Translate this sentence from the text on nerve stimulation research into Spanish: "Helms Tillery said that researchers can detect whether the stimulation has succeeded by watching for physical cues."

*** Text section ***

Previous research has focused on the vagus nerve, a large neck nerve that regulates vital body functions, but ASU will use the trigeminal nerve in the face.
Canadian artist The Weeknd probably wasn’t talking about the trigeminal nerve when he sang, “I can’t feel my face when I’m with you,” but he could have been. Its three branches enable the brain to sense the face — when someone touches it, where its various parts are located relative to one another, when it experiences heat or cold, and so on.
Such peripheral nerves can also act as a hotline between sensory input and the central nervous system.
“Actually, this is kind of the big gap, is the link between the stimulation of these peripheral nerves and the cortical changes,” said Buneo.
Helms Tillery said that researchers can detect whether the stimulation has succeeded by watching for physical cues.
“Your pupils dilate; the skin on your nose actually cools down, so we can measure the temperature on your nose; you get changes in sweat pores that we can measure using high resolution cameras," said Helms Tillery.

*** End of Text section ***
*** Data block ***

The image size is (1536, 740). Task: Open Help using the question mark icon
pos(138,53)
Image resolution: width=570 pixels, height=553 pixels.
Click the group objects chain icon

*** End of Data block ***

▸ Response box
Helms Tillery dijo que los investigadores pueden detectar si la estimulación ha tenido éxito observando señales físicas.